-- Exercise directions --
Look through the entries below and return all lines including the word "هيدشوت".

[[ Extracted entries open ]]

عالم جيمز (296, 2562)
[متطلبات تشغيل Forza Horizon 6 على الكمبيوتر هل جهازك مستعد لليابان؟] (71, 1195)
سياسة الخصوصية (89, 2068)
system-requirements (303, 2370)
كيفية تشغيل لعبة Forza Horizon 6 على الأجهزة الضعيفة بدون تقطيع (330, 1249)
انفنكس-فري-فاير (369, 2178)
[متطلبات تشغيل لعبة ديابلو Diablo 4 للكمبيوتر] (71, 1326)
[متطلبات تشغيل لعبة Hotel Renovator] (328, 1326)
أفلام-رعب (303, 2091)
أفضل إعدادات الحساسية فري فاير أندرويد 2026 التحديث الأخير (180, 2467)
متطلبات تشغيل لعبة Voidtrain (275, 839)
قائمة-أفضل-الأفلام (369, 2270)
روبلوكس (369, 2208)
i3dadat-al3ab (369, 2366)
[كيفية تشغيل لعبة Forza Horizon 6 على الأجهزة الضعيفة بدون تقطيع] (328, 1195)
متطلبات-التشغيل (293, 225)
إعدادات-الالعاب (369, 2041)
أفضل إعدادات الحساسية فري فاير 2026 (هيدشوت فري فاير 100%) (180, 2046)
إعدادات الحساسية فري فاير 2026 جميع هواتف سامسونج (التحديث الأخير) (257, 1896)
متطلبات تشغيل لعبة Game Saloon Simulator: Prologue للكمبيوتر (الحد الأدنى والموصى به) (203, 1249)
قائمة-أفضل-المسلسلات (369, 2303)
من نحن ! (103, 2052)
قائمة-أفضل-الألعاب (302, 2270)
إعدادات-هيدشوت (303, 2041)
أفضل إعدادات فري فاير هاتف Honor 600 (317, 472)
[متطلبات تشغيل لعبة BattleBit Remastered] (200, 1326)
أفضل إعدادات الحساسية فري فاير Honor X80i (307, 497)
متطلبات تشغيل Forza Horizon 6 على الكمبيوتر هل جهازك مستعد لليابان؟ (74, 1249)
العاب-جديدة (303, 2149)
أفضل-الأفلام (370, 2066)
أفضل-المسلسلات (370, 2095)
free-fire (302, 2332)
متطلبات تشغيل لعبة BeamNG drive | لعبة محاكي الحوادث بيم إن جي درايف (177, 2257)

[[ Extracted entries closed ]]

-- Answer area --
أفضل إعدادات الحساسية فري فاير 2026 (هيدشوت فري فاير 100%) (180, 2046)
إعدادات-هيدشوت (303, 2041)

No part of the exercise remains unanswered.